Pop quiz: When Trump was invited to comment on the pain of the unpaid government workers, did he say:

A) That it's better than being killed by an illegal immigrant.

B) That a lot of them think it's worth missing their salaries to get a wall.

C) That he, too, had to suffer by spending the holidays in the White House.

D) All of the above.

OK, I know that was too easy.

It does feel as if we've fallen down a rabbit hole into an alternate universe that is definitely not Wonderland. Just keep telling yourself that it isn't going to last forever. Soon the presidential primary races will be underway and concerned citizens will have something to talk about besides the Mad Hatter. It looks as if the Democrats are going to have lots of serious policy discussions. And the fact that Beto O'Rourke posted videos of himself having his teeth cleaned is just one hint that there will also be plenty of cheering diversion.

Meanwhile, your best options near-term are either to get together with friends and drink heavily, or crawl under your bed and assume a fetal position.

If the floor under the bed looks too dusty, you can always hire a government employee to vacuum.

Just for the sake of perspective, try to imagine how the nation would have responded if Trump's week had happened under Barack Obama. Obviously Obama didn't have a yen for border walls. But he was a big proponent of gun regulation - suppose, just for the sake of comparison, he told Congress he wanted billions of dollars to confiscate all the automatic weapons in the country.

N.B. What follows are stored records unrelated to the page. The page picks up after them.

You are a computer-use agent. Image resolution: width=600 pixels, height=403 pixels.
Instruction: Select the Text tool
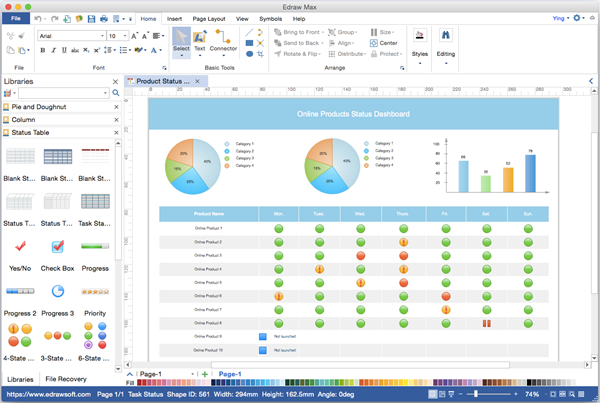(200, 43)
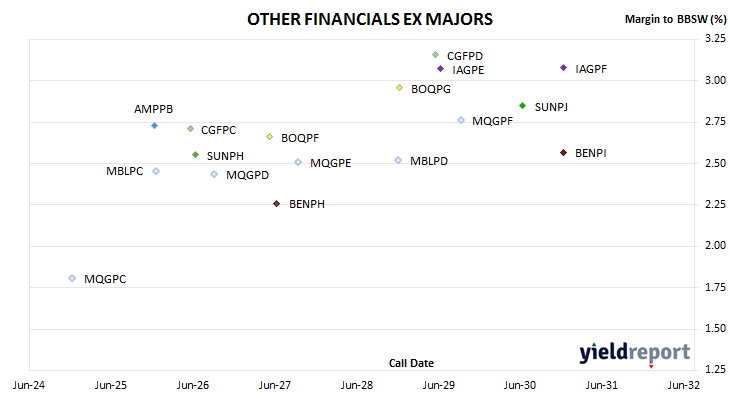730x399 pixels.
Task: Select the IAGPF purple diamond marker
Action: [x=563, y=68]
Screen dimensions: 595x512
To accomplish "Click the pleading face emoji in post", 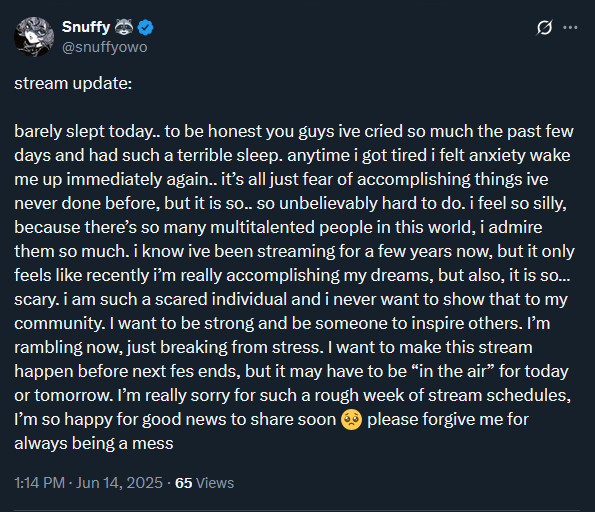I will pyautogui.click(x=351, y=419).
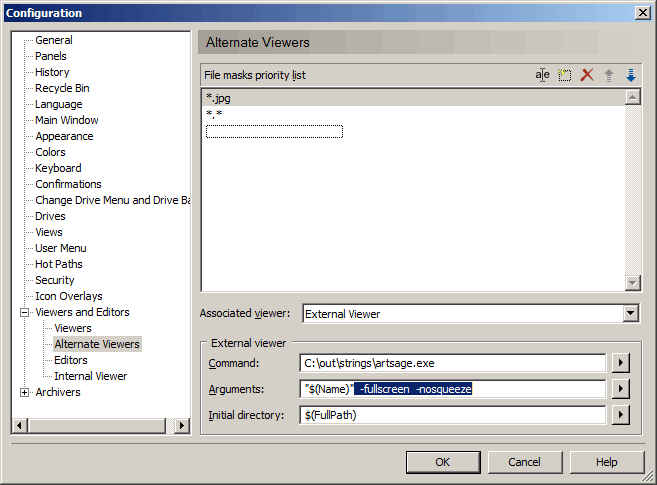This screenshot has width=657, height=485.
Task: Open the Internal Viewer settings page
Action: coord(90,376)
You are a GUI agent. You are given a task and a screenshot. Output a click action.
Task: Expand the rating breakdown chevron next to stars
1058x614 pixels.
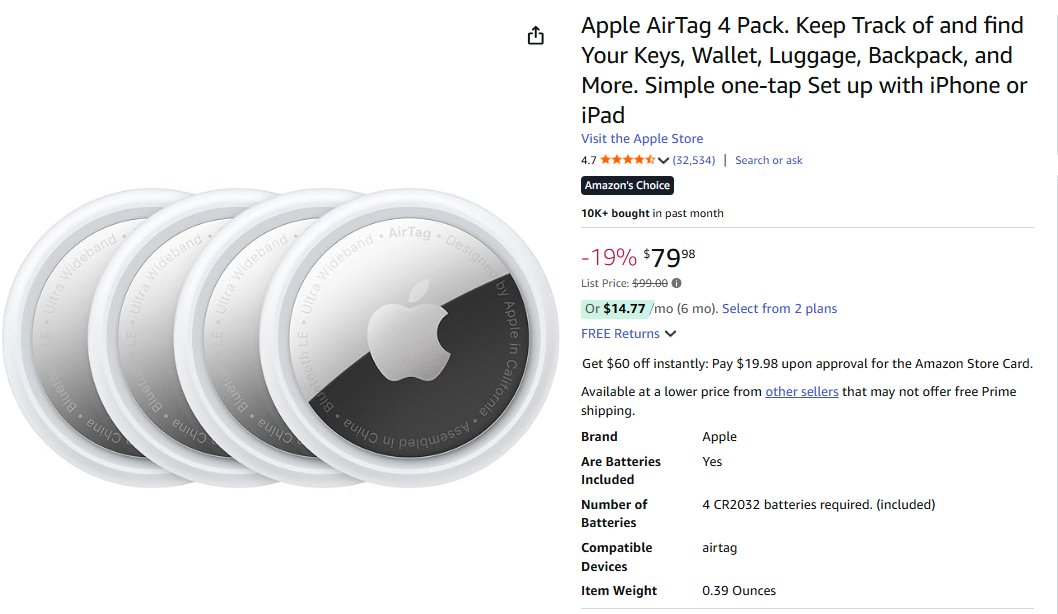663,160
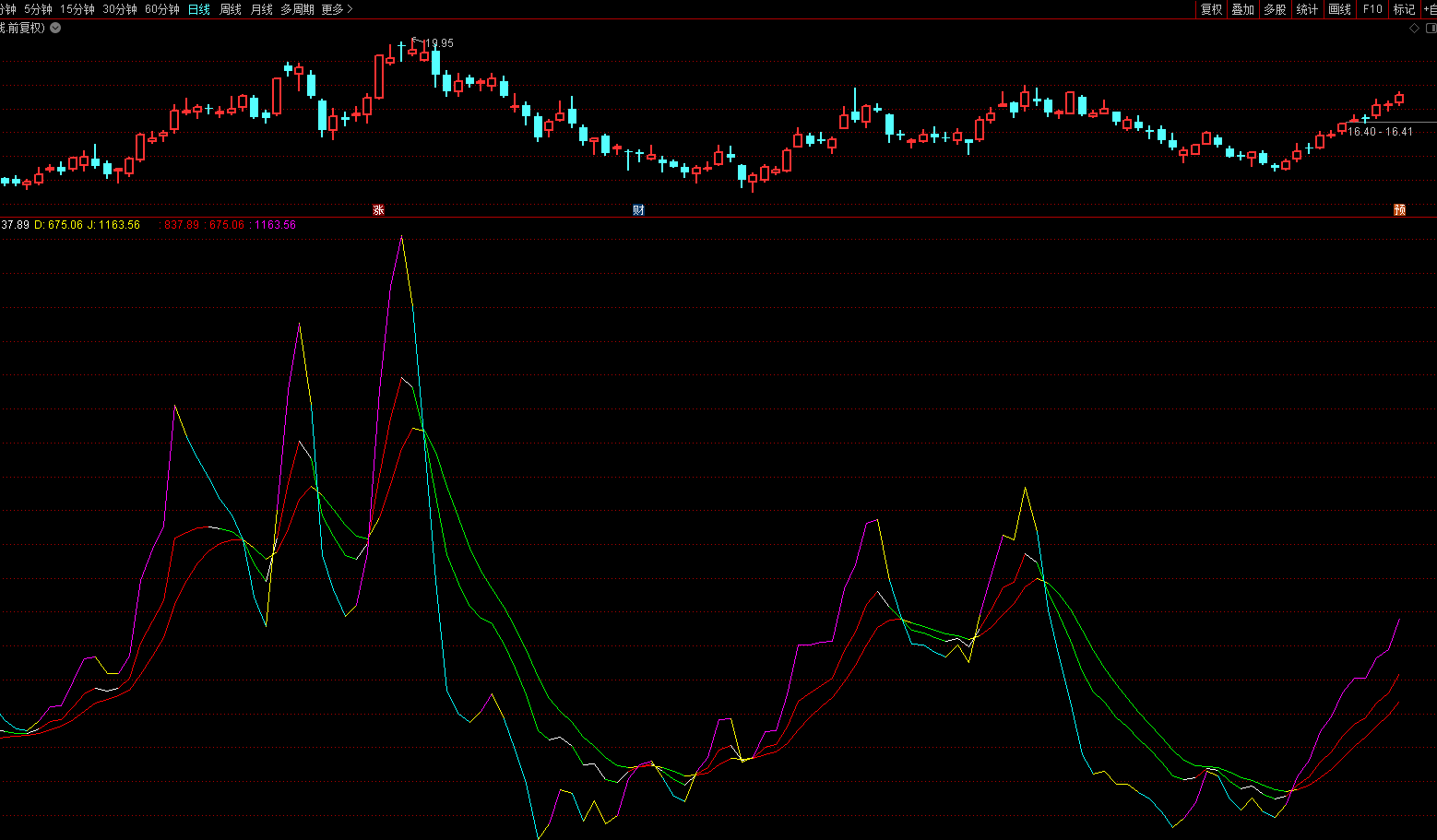Click the 19.95 high price label
1437x840 pixels.
coord(438,43)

Then imagine that the opposing party dug in its heels, and Obama announced he was going to veto any spending package that didn't include his plan. The government shuts down. Then Obama makes a special address to the nation from the Oval Office. “My fellow Americans: Tonight I am speaking to you because there is a growing crisis over guns,” he begins.

No fair pointing out that at least he wouldn't sound as if he were gasping for breath every time he read a sentence off the teleprompter.

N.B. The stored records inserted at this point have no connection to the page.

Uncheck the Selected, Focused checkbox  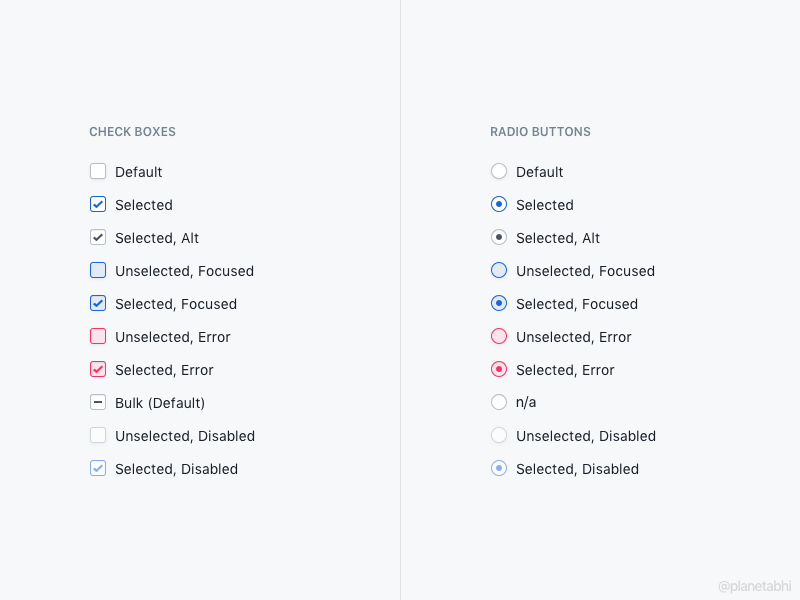pos(98,303)
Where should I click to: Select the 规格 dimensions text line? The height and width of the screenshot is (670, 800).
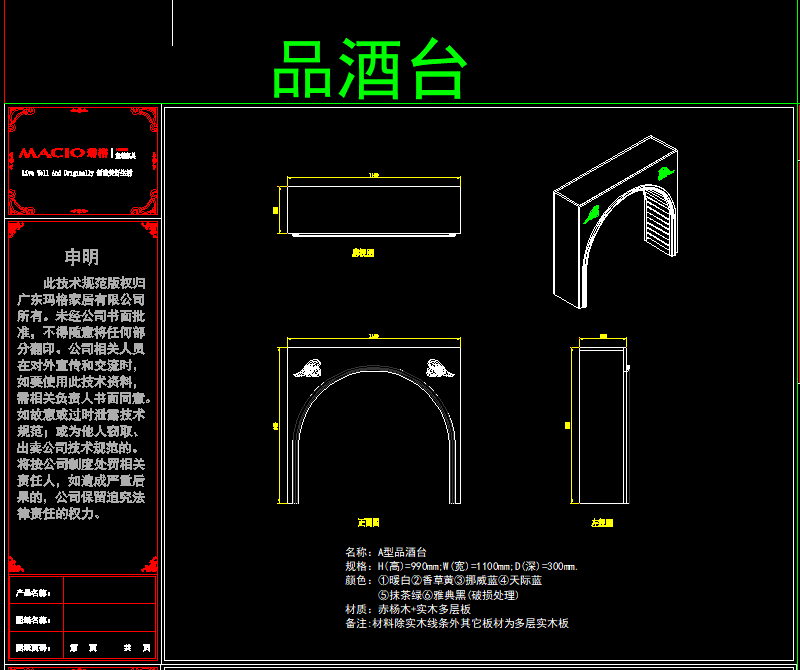(461, 566)
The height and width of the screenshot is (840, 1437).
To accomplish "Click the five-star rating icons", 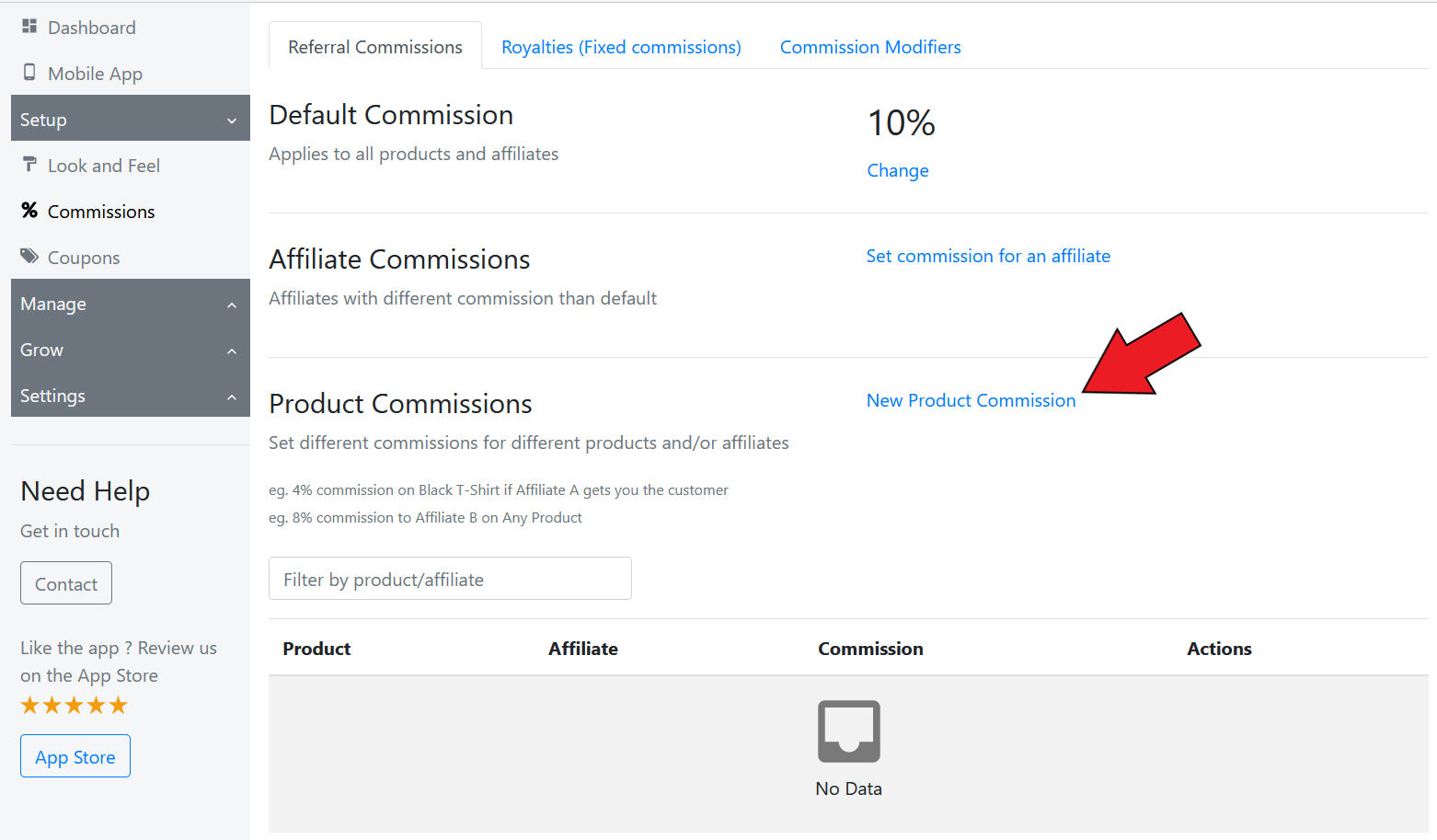I will [74, 706].
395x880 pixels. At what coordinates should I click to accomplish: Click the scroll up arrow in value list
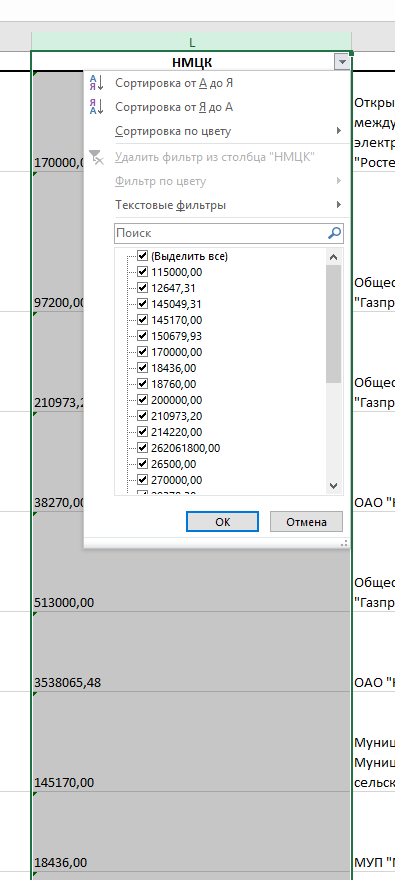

By now, in our parallel universe, the nation - which had heard the gun speech several thousand times before - begins to drift away or debate whether his sniffling was from hay fever or nerves. Nobody's mind gets changed, but the next day congressional leaders try to sit down and work out a compromise that might, say, invest a lot more money to enforce the existing laws. Obama ignores them and demands, “Do all guns go?” When they say no, he slaps the table, walks out the door and lets the government just … stop. And maybe whines a little bit about how he had to spend Christmas in Washington.

Well, obviously, Republicans would be shrieking for Obama's impeachment. But Trump just goes babbling along, secure in his conviction that the best way to protect our safety involves stopping the pay for air traffic controllers.

When a reporter asked whether he accepted the old Harry Truman line about how “the buck stops here,” our president responded that “the buck stops with everyone.” He won't even admit where the buck stops! Do you think that's because he's just incapable of accepting responsibility or because he doesn't know who Harry Truman was?

On the plus side, in the future you can tell your grandchildren that you were there when the government set records for not being open for business. For now, take a federal worker to lunch.

Gail Collins is a columnist for the New York Times.